TomorrowWorld Festival Review 2013
Last weekend, I experienced the incredible first ever TomorrowWorld Festival in the Chattahoochee Hills of Georgia, USA. The festival gathered 140,000 attendees over the three days. 30,000 camped in the festival’s “DreamVille.” I have attended smaller festivals, Ultra Music Festival, and Spring Awakening Music Festival multiple times. TomorrowWorld blew them all out of the water. It was the most surreal festival I have attended, and probably will ever have the privilege of attending. This festival encompassed everything that I love about electronic music culture. I connected more with the people, with the atmosphere, and with the overall production concepts than I have at any other festival.
Central to the festival was their slogan, “Yesterday is History, Today is a Gift, Tomorrow is Mystery.” This is one quote that I’ll always remember, and always associate with one of the greatest experiences of my life.

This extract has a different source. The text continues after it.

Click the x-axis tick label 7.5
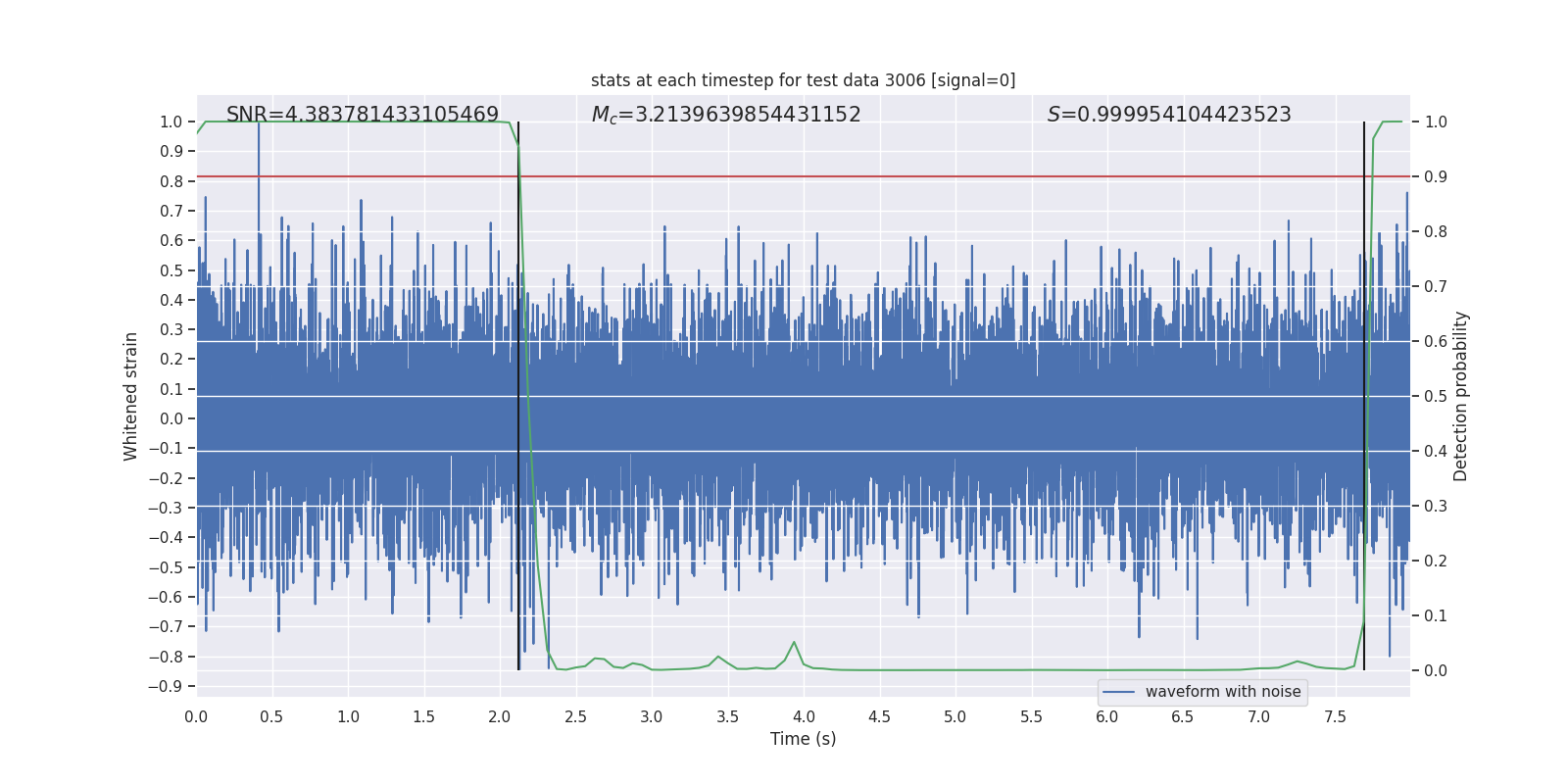 point(1334,716)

The festival offered a relatively inexpensive close-to-festival housing as a ticket option. Options included regular tent camping, easy tents provided by TomorrowWorld, and Relax Rooms for those who did not want to “rough it.” DreamVille was its own vibrant and electric city, filled with a marketplace, food stands, and even a general store. Those, like myself, who decided to camp were granted access into the festival one day early for DreamVille’s exclusive party called “The Gathering.” This pre-festival party brought together the campers for the first time in a two-stage mini-festival. Gathering artists included Vicetone, Le Castle Vania, Project 46, and was headlined by the incredible Morgan Page and Dimitri Vegas & Like Mike.

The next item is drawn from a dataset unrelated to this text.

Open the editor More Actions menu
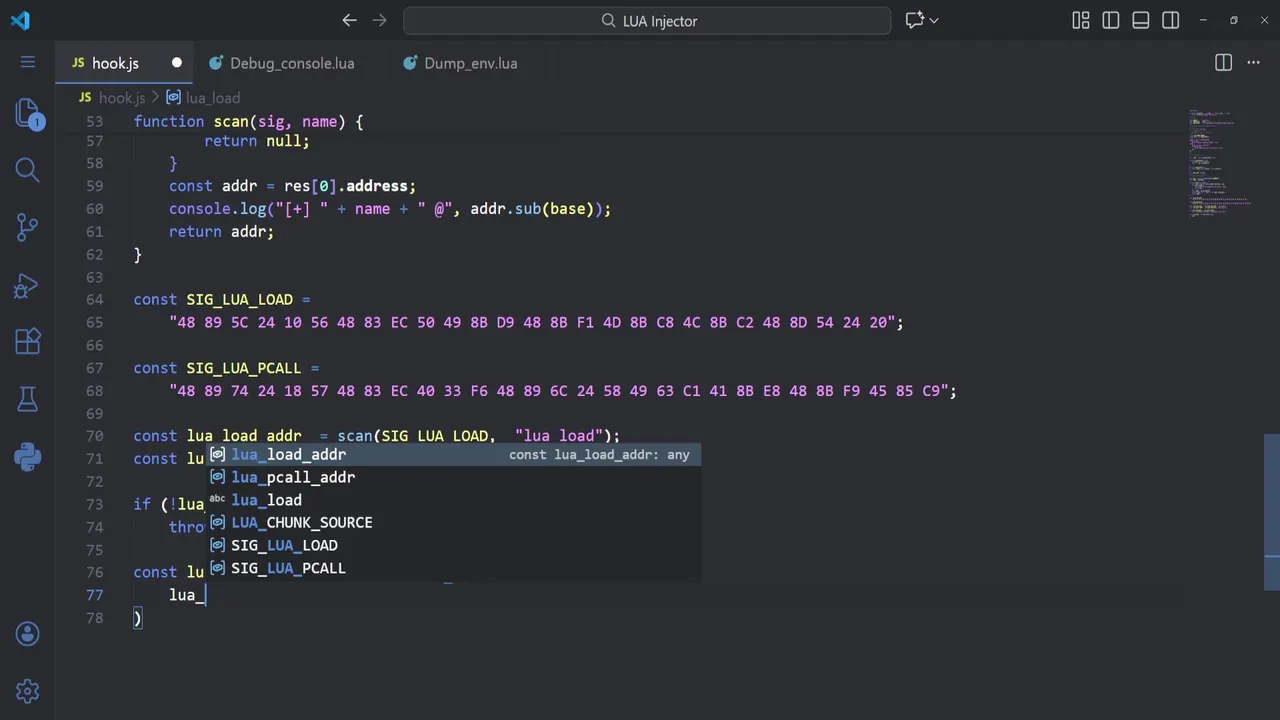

After the 9 hour drive from Columbus, Ohio to Georgia, I was just ready to set up my tent and explore the long-anticipated festival grounds. Little did I know that I would have to make a 2.5 mile hike to get from the parking lot to the camp. I repeat, 2.5 MILES, with ALL of my camping supplies. The festival allowed the non-campers to park closer to the entrance than the campers themselves. They had no camping supplies, but were able to park closer. This was infuriating, not to mention it was 85 degrees and sunny. I talked to fellow campers that had to make 5 trips or more, a task that was not only exhausting, but took up an incredible amount of time. Some late arrivals had to set up their tent in the dark due to the long trek. This is definitely something that TomorrowWorld needs to adjust to encourage people to camp again next year.
Though quiet at night, DreamVillers arose early and began to party. Campers were able to bring in food, beer, and liquor (as long as it wasn’t in a glass bottle). This offered a great way to save money on the expensive food and drinks. And with a parking pass that enabled reentry at any point, campers were able to resupply at the near-by Walmart and many other stores.
Both in the festival and in DreamVille, the currency of TomorrowWorld was tokens (see picture below). At $20 per strip of 9 tokens (which was equivalent to 2.5 beers) the festival food, and drinks were very pricy. Everything in the festival had to be purchased using these tokens, which could be obtained at several ticket stands around the festival and DreamVille. DreamVille offered its campers warm showers and portable toilets along several locations on the mile stretch of camping grounds. The toilets were regularly cleaned and restocked and there were sinks for brushing teeth and filling up water bottles and CamelBacks.
TomorrowWorld had a strict zero-tolerance policy for drugs. To enforce this policy there were police officers, undercover officers, as well as a K9 unit at the entrance and in the festival itself. Upon arrival to DreamVille, each camper was heavily searched by a team of volunteers. A strict 21+ event, each person who entered the festival was required have their ID scanned. Depending on the type of ticket purchased, each attendee was given a unique color bracelet to be worn during the entire festival. Each bracelet contained a microchip, different for every individual, that was to be scanned each time walking in and out of the festival. DreamVille campers were allowed in and out of the festival at anytime, a great perk of camping and a great way to recharge during the long days of the festival. The bracelet is something that I can keep forever, an awesome token of my amazing experience.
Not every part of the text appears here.